* _Data extract_

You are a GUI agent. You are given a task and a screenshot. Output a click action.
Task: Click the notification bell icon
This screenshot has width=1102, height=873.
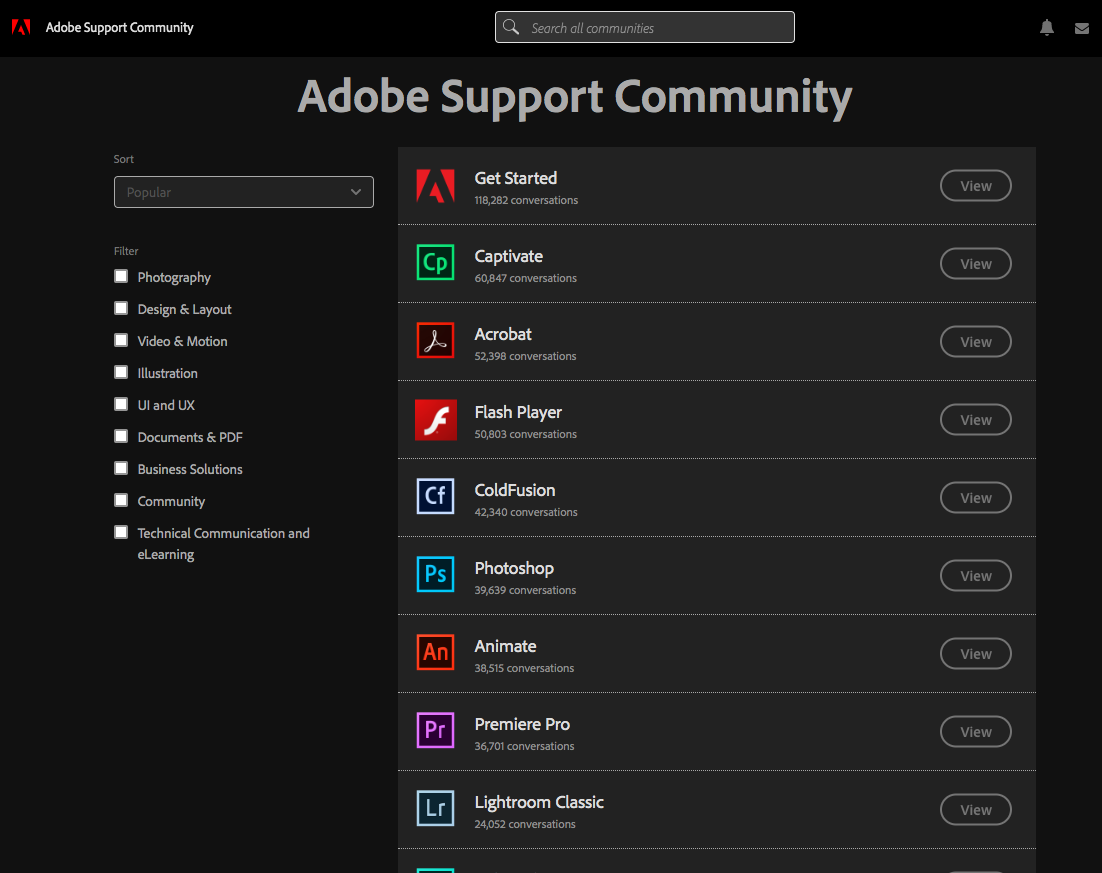click(1046, 27)
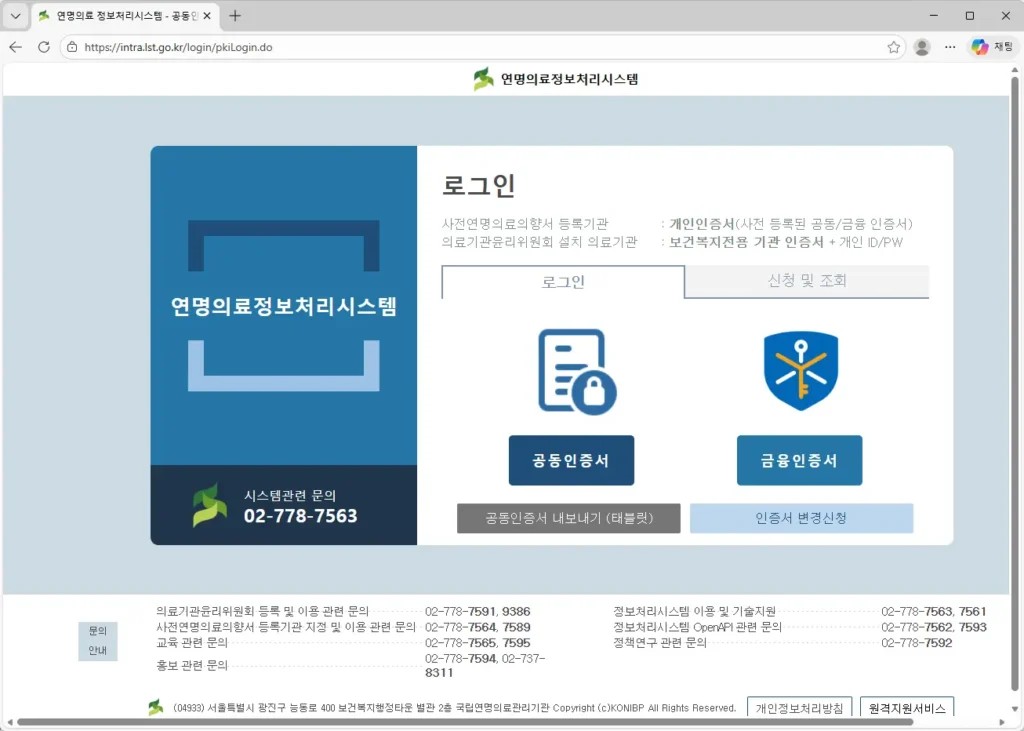Open 원격지원서비스 from the footer
This screenshot has height=731, width=1024.
(906, 708)
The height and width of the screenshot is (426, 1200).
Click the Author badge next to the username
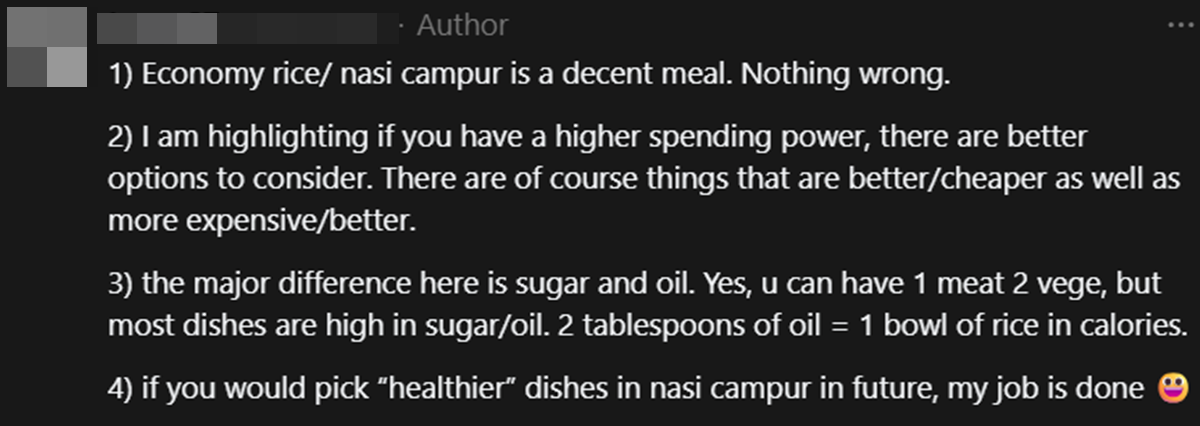tap(462, 25)
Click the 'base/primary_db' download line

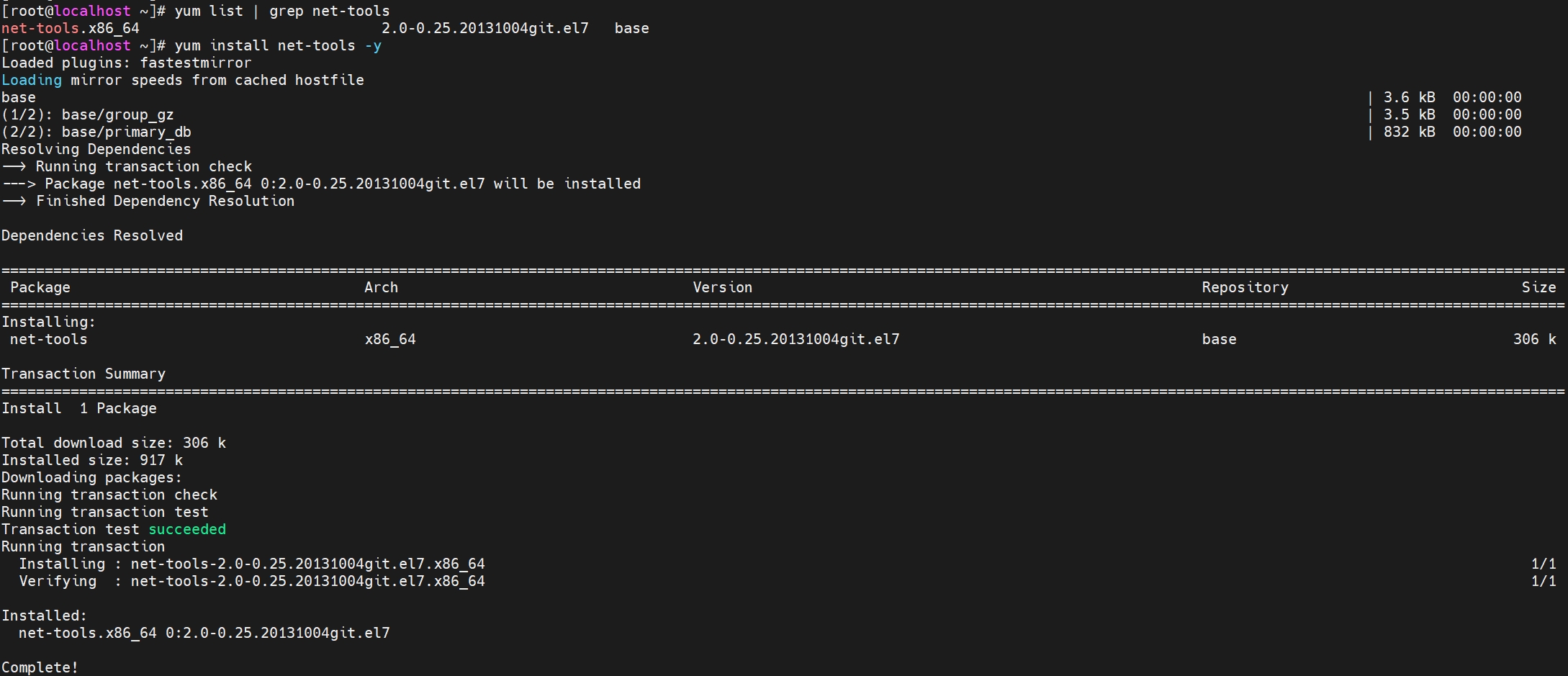96,132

* _Work required_
Beginning at the line with "Task: Click the notification bell icon", reproduce word for word each line through the last line of the records. Include both ends but no pictures.

* _Answer to the exercise_
Task: Click the notification bell icon
This screenshot has width=1102, height=873.
click(1046, 27)
Open 원격지원서비스 from the footer
This screenshot has height=731, width=1024.
(906, 708)
The height and width of the screenshot is (426, 1200).
Click the Author badge next to the username
tap(462, 25)
Click the 'base/primary_db' download line

96,132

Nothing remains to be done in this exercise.